Academic journal article Style

Narrative Anchors and the Processes of Story Construction: The Case of Margaret Atwood's the Blind Assassin

Article excerpt

Linguistic theory has often prompted new ways of addressing some of the central questions of stylistic analysis (to mention only the emergence of discourse analysis or pragmatics). The issues of correlations between form and function, which have been crucial to analyses of style, have recently been given a new form through the cognitive linguists' focus on the mechanisms of meaning construction. The term was coined to represent the fact that describing the senses of simple linguistic forms cannot fully account for the resulting interpretation of a complex expression which contains them. Instead, words and other linguistic forms can be treated as prompts for the construction of meaning, and the analyst's task is both to identify the meaning chunks the expressions prompt, and, perhaps more importantly, to describe the processes which explain the construction of the higher levels of meaning.

Recent proposals have also extended stylistic analysis in ways which give more focus to cognitive considerations (cf. Semino and Culpeper, Stockwell), enriching our understanding of how vocabulary and sentence structure choices reflect conceptual constructs (consider the work on metaphor and blending, schemas, poetic forms, or speech and thought representation). It appears, then, that cognitive considerations are enhancing our understanding of both specific linguistic choices and general conceptual strategies involved in the construction of meaning.

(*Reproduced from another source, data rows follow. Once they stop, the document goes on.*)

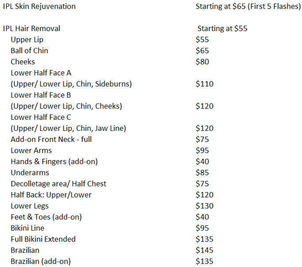Viewport: 302px width, 267px height.
Task: Click the IPL Hair Removal heading
Action: pos(31,28)
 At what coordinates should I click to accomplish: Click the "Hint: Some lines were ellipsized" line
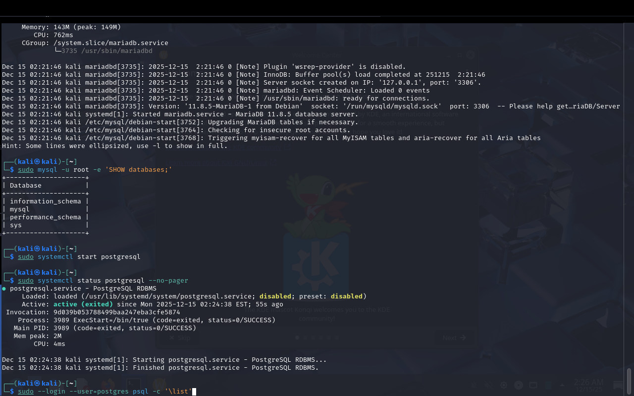pyautogui.click(x=114, y=146)
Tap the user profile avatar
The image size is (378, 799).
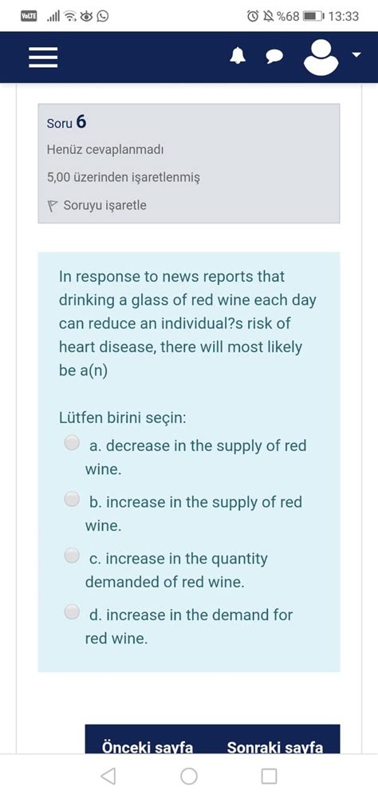(321, 57)
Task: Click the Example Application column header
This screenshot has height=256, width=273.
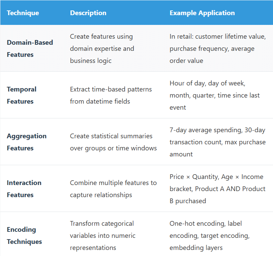Action: coord(202,13)
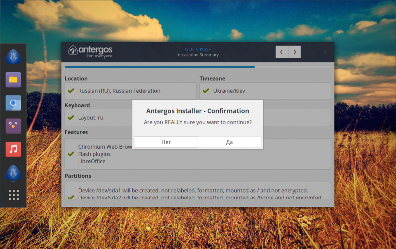Click the /dev/sda1 partition description line
Viewport: 396px width, 249px height.
tap(193, 190)
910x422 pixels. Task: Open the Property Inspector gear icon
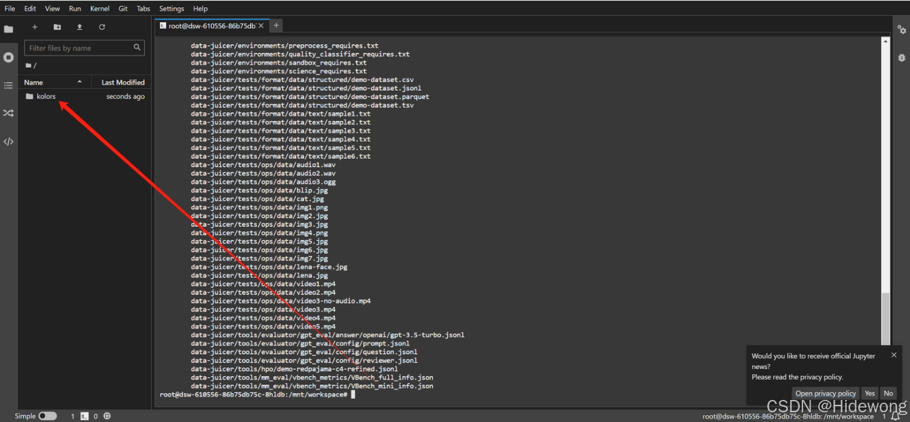tap(901, 30)
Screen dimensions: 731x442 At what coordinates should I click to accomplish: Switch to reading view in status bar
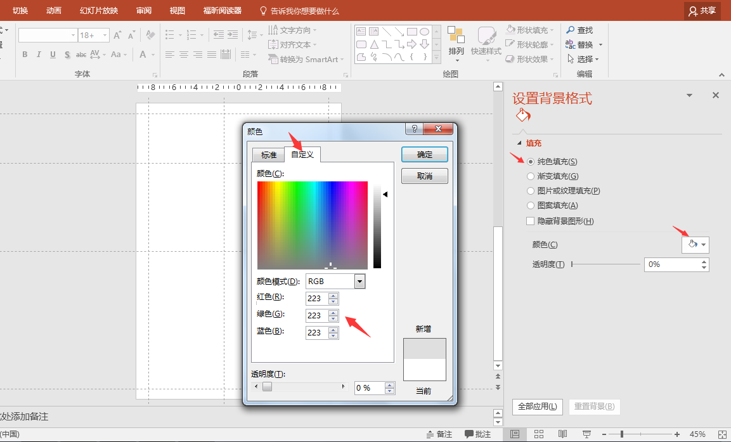562,434
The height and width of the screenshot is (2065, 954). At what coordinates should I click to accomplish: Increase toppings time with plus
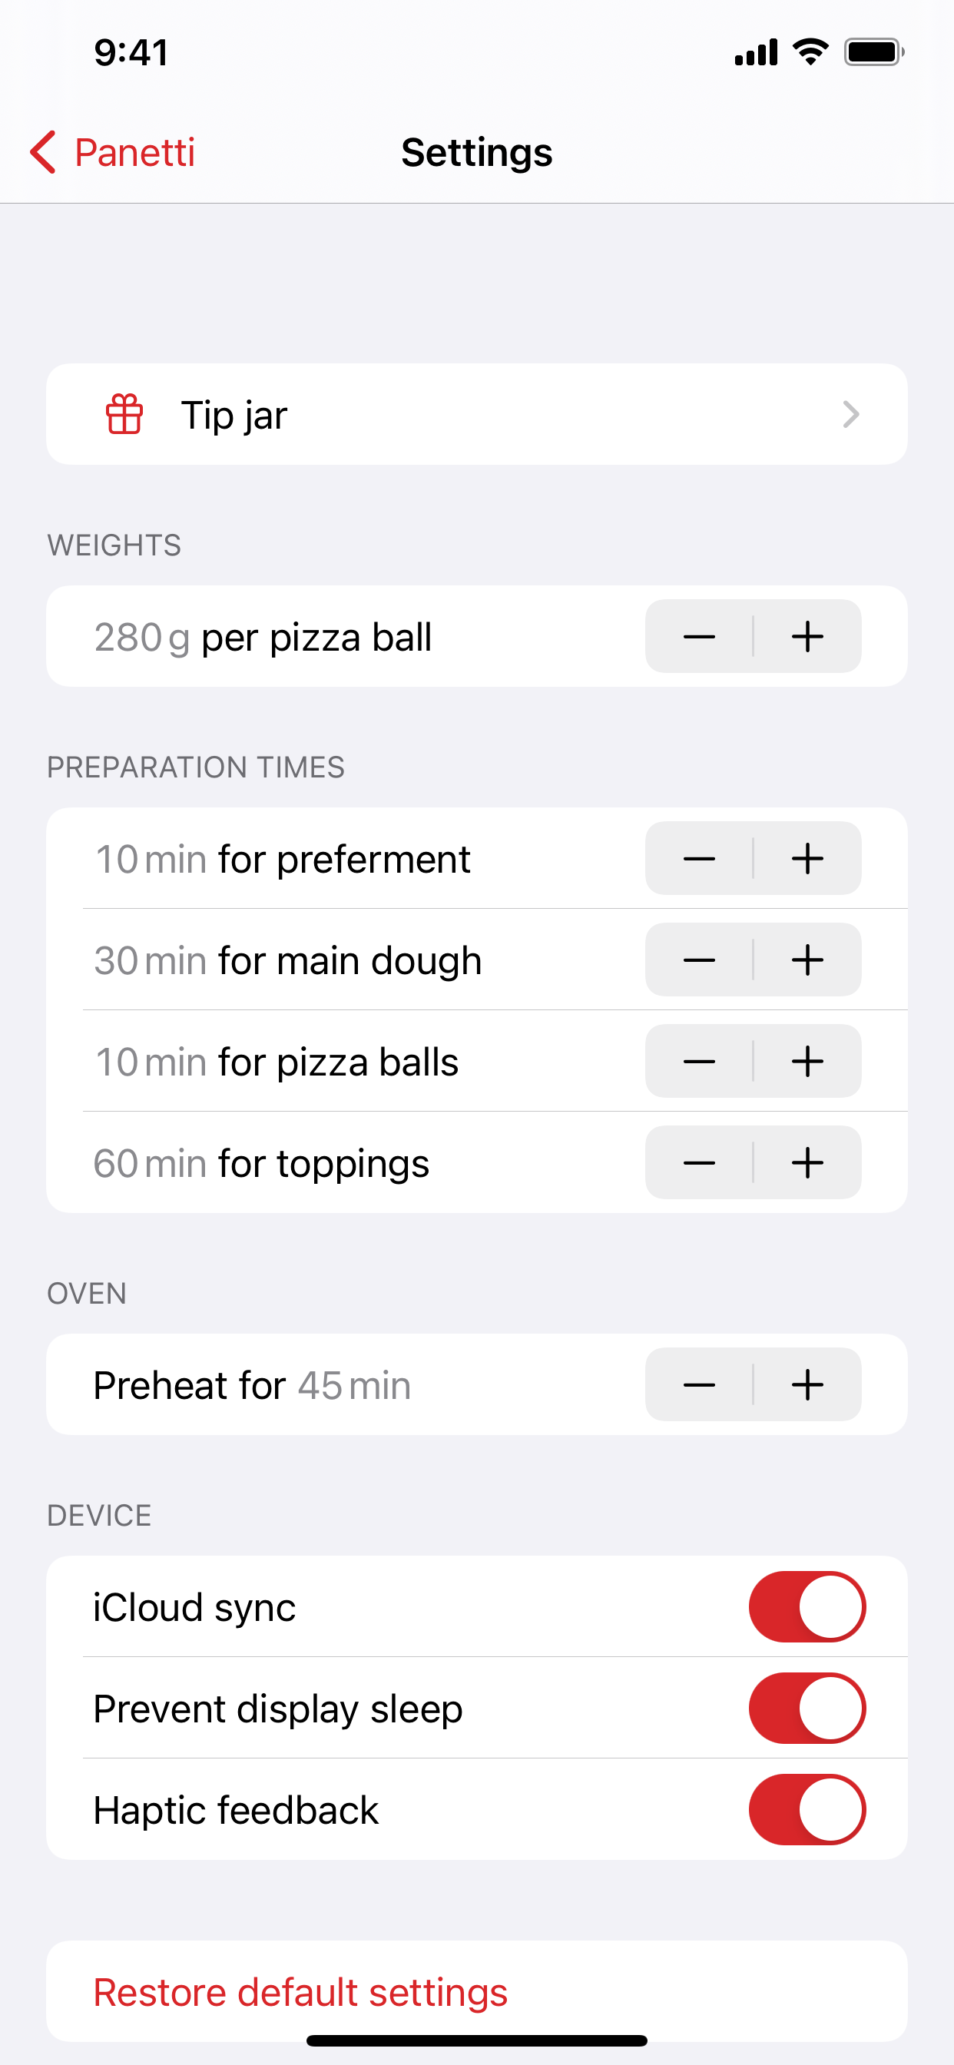807,1162
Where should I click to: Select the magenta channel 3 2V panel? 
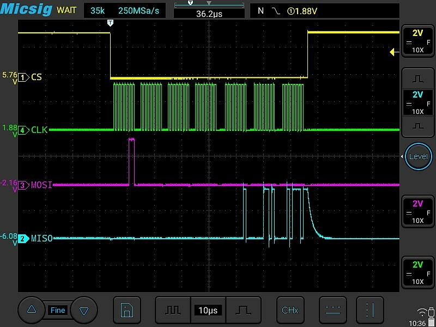click(418, 212)
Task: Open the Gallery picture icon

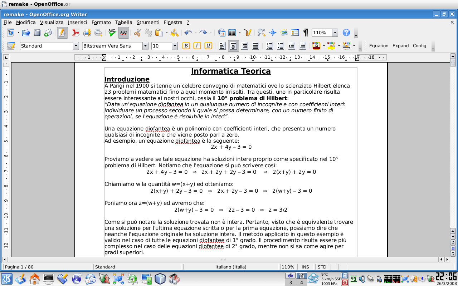Action: 284,33
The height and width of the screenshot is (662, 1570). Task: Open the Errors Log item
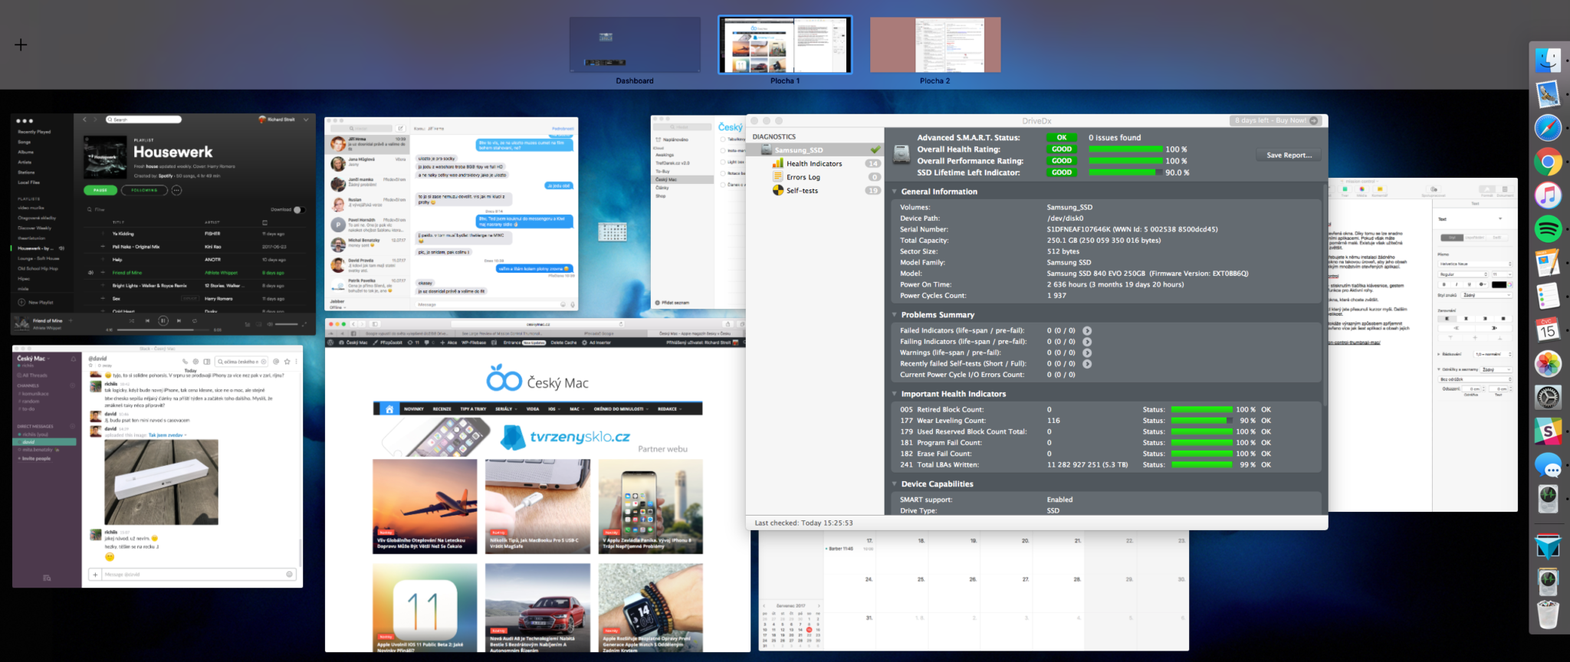(x=803, y=178)
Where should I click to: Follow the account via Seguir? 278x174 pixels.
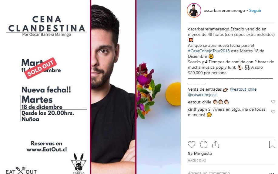point(255,11)
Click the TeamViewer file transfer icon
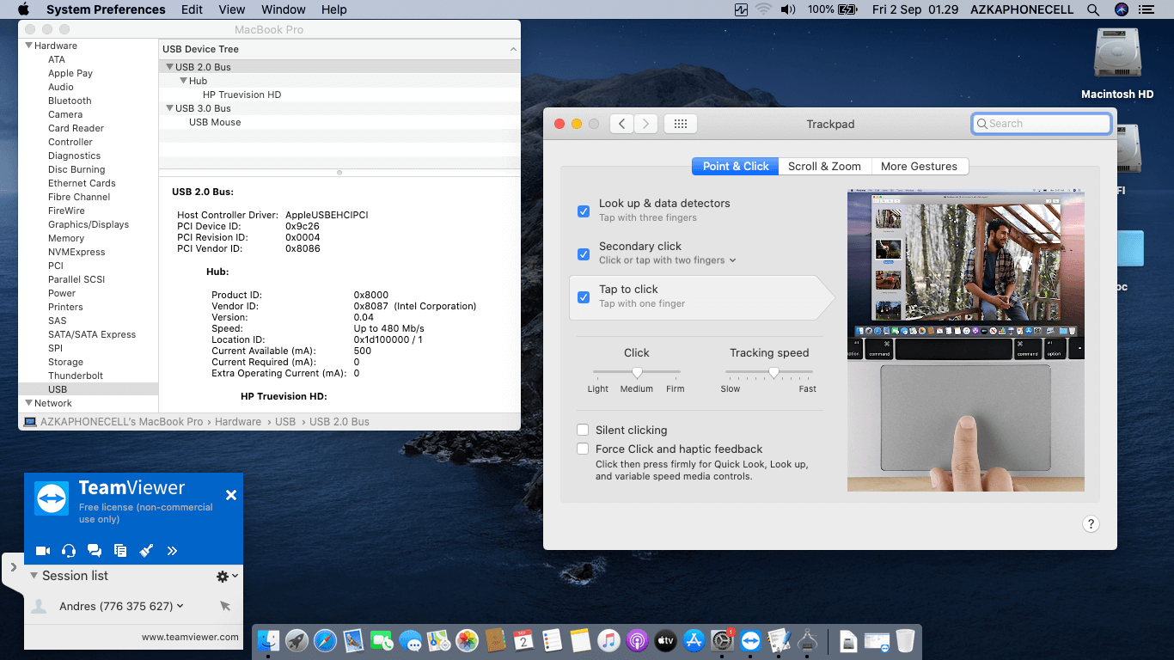The image size is (1174, 660). point(120,551)
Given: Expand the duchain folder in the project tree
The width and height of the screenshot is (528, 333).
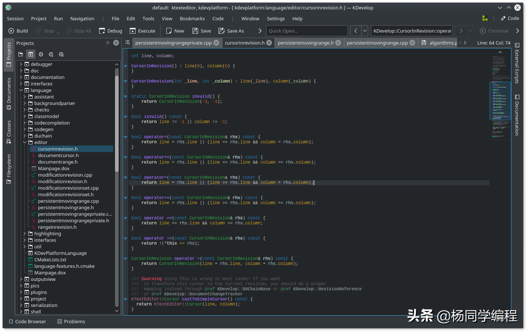Looking at the screenshot, I should 24,136.
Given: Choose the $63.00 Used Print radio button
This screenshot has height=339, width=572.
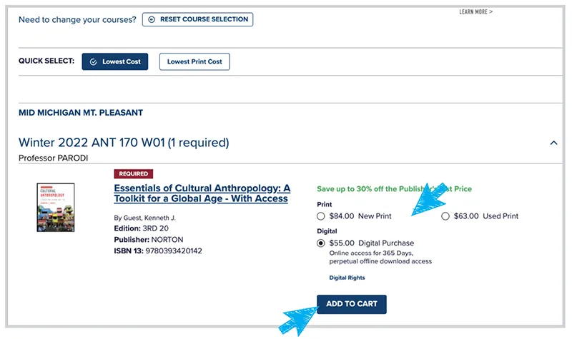Looking at the screenshot, I should click(446, 216).
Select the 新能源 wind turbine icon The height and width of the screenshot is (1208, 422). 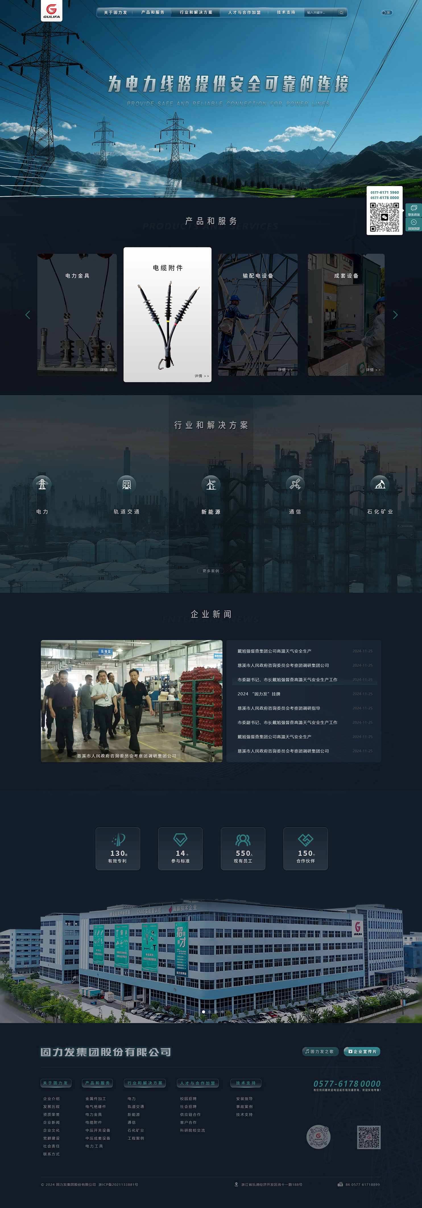coord(211,483)
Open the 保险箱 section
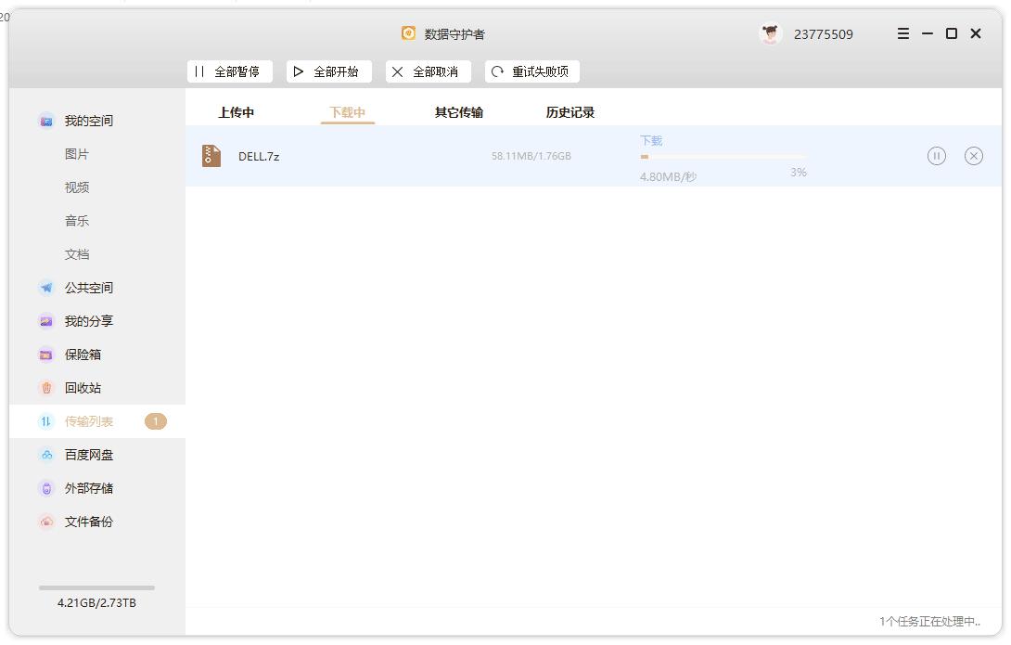 click(81, 354)
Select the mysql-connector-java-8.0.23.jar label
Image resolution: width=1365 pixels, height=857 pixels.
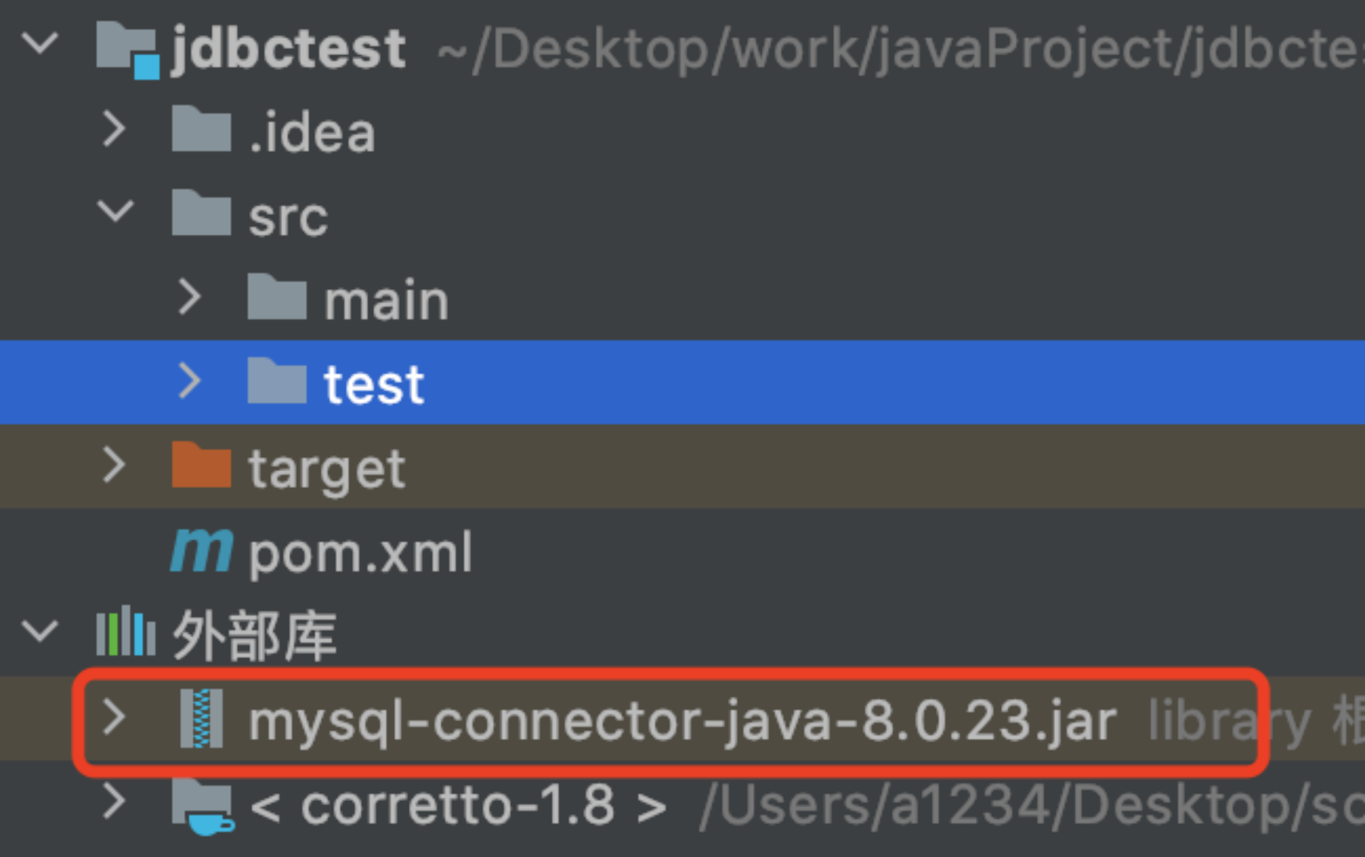tap(681, 721)
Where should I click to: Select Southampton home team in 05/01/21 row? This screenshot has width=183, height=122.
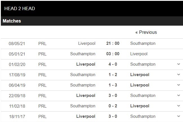coord(83,54)
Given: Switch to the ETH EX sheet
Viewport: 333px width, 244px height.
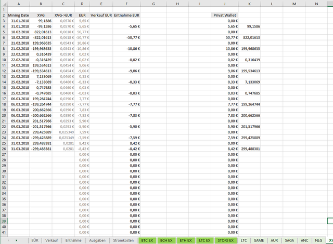Looking at the screenshot, I should pyautogui.click(x=186, y=240).
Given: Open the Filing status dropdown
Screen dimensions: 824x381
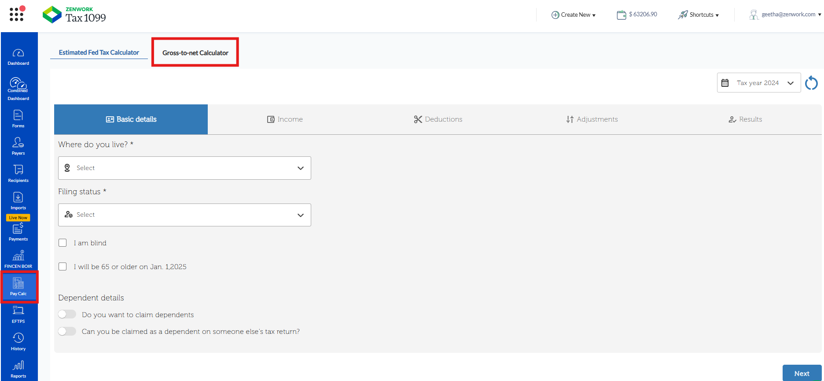Looking at the screenshot, I should (x=184, y=215).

In retrospect, the definitive works on stylistic analysis, such as Leech and Short's Style in Fiction, were the first to talk in clear theoretical terms about meaning construction in a literary text. And indeed, literary discourse is a perfect example of an expression mode where the emerging interpretation relies on the use of specific expressions, but cannot be fully explained through those expressions alone. The processes of the emergence of meaning have been described differently, primarily with respect to the level of linguistic form which is considered basic (a word, a category, a sentence, a construction, etc.), but few of the frameworks available can be naturally applied to narrative discourse. However, two interlocking frameworks which have emerged in the last twenty years, mental spaces and blending theories, show significant promise in this respect (see, for example, Sanders and Redeker; Oakley; Turner "Double-scope Stories;" Semino "A Cognitive Stylistic Approach," "Blending and Characters," "Text worlds," Dancygier "Identity and Perspective," "Visual Viewpoint," "Blending and Narrative").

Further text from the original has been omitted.